TOSCANO: So, I'm watching this film going 'Yeah, I can't see where people can get misled.'
MOORE: Yeah, people who haven't been misled yet think 'Oh, people are just stupid or they're not paying attention or whatever.' If you actually pick up the 50 or 100 page contract of the refinancing or whatever, it's like...
I gave it to a Harvard professor - she couldn't read it. She couldn't find how much the balloon payment was going to go up. It's a scam. It needs to be stopped. So many people are suffering. Did you know that one out of eight homes in this country are either in delinquency or foreclosure.
MOORE: You're not alone in this. Tens of millions of people are in your situation.
TOSCANO: No, and the problem is that they want you there. I think they are going after property now. I think they just want your property.
MOORE: Of course, of course.
Because what did your grandparents, your parents tell you? Land. 'If you ever get any money, son, buy some property.' And the banks are going 'Wow, if we could kind of re-jigger this contract so that they fail, we're gonna own land.' And you can't go wrong with land. I mean, the housing bubble, you have a dip a little bit, but it will never go the way of a dot-com stock. It won't go from 100 dollar share a stock to 10 cents.
TOSCANO: But the bailout situation was for us, and yet we bailed out executives. That's how they sold it.
MOORE: Yeah, they sold it. Jeez, why are we so gullible. The American people, we're like, we just, I mean, when will we stop falling for this.
TOSCANO: I don't know. I mean, I think when it happens to everyone. Then it's too late...
MOORE: Well, we're approaching that day, I gotta tell you. I mean, there's a simmering, simmering anger out there across the country. People are fed up. They work hard.
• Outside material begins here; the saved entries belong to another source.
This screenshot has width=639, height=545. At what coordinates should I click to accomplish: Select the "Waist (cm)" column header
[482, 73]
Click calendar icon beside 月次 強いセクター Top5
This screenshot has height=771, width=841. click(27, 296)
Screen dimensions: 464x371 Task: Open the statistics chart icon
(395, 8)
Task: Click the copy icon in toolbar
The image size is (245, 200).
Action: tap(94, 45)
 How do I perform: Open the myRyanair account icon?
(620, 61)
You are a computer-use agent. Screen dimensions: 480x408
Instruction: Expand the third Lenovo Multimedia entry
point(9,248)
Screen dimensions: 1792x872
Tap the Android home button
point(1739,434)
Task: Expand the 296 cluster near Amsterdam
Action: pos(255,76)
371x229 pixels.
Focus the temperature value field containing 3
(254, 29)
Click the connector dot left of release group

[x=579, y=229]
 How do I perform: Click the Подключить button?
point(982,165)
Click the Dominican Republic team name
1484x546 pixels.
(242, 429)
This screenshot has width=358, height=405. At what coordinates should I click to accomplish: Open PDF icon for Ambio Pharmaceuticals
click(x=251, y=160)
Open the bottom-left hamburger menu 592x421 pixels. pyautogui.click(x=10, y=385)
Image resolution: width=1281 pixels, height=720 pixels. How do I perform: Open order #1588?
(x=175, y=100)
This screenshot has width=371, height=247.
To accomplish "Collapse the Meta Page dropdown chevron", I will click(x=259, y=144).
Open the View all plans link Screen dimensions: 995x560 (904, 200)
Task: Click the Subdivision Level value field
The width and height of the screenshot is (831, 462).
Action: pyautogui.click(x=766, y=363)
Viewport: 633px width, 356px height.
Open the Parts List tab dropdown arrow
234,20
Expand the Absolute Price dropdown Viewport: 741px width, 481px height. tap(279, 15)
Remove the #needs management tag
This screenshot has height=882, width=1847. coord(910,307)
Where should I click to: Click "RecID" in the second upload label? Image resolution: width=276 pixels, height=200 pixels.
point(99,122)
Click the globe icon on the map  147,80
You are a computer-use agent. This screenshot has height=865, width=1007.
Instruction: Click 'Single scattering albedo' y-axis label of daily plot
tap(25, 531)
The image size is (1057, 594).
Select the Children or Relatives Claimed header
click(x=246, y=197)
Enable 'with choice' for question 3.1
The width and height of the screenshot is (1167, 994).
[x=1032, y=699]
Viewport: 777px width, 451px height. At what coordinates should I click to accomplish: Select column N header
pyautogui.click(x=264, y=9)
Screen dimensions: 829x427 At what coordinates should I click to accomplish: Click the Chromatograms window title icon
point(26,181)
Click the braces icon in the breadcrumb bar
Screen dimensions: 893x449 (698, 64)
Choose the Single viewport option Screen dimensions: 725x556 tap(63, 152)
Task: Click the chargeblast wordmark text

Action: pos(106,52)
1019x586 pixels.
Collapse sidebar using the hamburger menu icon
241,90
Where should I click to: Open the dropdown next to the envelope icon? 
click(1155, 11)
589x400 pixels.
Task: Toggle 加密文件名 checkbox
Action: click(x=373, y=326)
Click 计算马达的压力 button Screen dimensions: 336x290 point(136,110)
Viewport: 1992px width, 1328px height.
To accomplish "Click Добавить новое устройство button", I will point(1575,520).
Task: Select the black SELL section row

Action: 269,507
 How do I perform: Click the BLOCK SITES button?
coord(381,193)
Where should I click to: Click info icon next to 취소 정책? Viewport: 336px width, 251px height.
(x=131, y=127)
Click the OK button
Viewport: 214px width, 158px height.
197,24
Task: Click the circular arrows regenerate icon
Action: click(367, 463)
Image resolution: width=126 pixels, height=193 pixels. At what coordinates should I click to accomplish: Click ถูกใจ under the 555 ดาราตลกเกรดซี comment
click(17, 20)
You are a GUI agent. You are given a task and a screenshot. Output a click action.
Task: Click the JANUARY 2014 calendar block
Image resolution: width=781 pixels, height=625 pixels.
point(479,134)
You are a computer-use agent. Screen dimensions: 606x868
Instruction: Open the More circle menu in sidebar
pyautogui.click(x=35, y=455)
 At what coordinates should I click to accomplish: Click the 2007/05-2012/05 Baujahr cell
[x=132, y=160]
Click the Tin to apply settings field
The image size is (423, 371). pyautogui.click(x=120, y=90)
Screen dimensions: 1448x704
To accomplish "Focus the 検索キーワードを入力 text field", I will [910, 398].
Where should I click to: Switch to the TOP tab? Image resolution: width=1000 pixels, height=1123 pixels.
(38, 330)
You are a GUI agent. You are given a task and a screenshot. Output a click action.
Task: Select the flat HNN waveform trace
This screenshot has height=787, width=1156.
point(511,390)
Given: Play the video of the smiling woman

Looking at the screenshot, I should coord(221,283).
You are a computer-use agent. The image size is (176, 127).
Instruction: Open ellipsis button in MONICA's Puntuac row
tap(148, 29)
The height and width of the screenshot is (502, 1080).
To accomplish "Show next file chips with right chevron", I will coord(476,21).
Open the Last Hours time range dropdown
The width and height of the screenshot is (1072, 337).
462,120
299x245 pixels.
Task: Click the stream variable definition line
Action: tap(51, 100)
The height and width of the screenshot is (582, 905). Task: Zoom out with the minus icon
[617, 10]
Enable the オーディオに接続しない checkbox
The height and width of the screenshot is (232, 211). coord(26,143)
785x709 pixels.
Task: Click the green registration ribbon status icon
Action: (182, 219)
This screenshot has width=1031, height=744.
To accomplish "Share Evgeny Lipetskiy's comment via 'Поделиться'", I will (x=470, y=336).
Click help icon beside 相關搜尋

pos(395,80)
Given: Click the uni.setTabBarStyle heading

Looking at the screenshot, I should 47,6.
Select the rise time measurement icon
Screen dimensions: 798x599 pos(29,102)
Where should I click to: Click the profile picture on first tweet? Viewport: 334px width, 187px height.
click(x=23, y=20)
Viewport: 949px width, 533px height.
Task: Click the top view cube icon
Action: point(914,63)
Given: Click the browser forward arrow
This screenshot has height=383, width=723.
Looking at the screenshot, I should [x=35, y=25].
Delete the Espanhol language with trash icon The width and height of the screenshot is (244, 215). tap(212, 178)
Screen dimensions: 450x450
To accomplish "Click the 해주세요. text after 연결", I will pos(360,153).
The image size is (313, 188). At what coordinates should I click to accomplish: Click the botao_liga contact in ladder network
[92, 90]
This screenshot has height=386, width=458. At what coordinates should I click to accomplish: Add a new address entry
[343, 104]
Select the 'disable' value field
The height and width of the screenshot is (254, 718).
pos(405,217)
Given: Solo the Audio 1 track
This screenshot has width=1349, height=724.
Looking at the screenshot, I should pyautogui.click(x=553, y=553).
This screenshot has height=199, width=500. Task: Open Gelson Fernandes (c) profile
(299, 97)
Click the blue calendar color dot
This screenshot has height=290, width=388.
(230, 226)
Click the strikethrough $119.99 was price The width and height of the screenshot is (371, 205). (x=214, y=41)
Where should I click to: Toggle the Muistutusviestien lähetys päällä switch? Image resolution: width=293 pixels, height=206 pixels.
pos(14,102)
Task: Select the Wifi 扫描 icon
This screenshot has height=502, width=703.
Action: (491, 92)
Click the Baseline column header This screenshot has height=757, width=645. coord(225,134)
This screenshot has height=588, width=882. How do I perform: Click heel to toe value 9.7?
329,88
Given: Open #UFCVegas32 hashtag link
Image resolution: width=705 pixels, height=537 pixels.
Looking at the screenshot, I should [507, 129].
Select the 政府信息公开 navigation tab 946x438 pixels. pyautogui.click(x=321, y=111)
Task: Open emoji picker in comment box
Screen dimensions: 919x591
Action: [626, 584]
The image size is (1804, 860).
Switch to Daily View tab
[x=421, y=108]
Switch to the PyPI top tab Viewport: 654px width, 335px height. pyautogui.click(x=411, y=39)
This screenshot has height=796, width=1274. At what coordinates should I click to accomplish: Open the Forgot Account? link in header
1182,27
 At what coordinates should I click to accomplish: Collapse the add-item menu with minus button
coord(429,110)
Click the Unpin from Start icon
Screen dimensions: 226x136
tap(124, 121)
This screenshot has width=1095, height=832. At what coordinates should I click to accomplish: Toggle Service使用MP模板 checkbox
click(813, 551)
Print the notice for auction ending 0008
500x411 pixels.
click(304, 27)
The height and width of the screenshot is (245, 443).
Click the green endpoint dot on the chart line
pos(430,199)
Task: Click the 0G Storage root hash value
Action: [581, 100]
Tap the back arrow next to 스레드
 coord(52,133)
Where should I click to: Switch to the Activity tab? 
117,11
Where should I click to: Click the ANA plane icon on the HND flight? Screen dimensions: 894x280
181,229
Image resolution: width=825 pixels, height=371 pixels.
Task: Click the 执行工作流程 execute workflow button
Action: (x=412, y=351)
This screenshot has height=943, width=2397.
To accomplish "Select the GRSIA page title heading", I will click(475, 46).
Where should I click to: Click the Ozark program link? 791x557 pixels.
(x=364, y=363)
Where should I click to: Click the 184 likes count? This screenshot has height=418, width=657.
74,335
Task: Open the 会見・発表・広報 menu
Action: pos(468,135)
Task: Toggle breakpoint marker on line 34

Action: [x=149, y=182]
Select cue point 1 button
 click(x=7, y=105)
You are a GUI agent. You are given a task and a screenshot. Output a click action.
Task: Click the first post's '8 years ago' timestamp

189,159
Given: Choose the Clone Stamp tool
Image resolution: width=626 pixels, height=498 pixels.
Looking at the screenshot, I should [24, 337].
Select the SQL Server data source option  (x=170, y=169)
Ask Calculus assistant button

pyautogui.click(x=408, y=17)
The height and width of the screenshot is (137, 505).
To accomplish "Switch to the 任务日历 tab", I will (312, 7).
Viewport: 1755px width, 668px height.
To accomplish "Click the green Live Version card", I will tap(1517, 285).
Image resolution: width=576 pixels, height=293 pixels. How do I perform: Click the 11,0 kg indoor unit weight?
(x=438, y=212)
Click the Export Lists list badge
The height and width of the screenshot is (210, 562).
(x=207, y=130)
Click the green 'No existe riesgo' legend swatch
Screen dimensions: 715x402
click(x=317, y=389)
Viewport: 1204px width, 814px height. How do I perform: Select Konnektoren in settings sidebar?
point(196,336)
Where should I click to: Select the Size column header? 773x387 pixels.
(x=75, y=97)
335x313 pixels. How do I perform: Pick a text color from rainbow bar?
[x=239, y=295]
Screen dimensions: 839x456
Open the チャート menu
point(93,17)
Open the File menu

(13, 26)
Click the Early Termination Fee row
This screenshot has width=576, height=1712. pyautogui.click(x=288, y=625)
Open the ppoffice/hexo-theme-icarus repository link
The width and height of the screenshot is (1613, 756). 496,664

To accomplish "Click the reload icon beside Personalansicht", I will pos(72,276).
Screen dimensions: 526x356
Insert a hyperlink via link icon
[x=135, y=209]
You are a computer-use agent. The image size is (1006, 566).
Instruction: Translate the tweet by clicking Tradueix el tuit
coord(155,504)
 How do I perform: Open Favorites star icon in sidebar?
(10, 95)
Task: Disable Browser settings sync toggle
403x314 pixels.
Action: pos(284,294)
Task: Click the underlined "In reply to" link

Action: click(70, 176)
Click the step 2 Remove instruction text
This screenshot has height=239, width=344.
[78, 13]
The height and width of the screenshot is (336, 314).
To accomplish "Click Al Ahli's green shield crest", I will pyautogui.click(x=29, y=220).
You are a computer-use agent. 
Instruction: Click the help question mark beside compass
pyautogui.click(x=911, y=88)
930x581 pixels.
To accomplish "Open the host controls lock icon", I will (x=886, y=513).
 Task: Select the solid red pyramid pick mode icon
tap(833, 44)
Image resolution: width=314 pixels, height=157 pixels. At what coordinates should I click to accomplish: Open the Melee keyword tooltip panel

They were promised the American dream, if they, you know, put their nose to the grindstone and kept their head down and did good work, and that hasn't happened.
TOSCANO: Well, here's also the thing about your films - whether you're on this side of the political valley or this side of the political valley, it gets people to think and say 'Well, could that really happen to me? Is Michael Moore telling me the truth, the whole truth?' And it prompts people to investigate this, I think.
But are you Chicken Little too? Are you just screaming right now and nobody's listening?
MOORE: Oh, actually, I'm the opposite of that. I'm the person who twenty years ago told you that General Motors was starting to fail. And I'm the person who told you before we went to Iraq that there would be no weapons of mass destruction there. And I'm the person who told you two years ago we're going to have to have universal health care and it's about time we start that debate. I mean that's the history of my movies right there. So even if you don't agree with me necessarily politically, you might want to at least give me the benefit of the doubt, considering how many times I've tried to warn you, the public, that something was coming down the pike here and we better pay attention to it.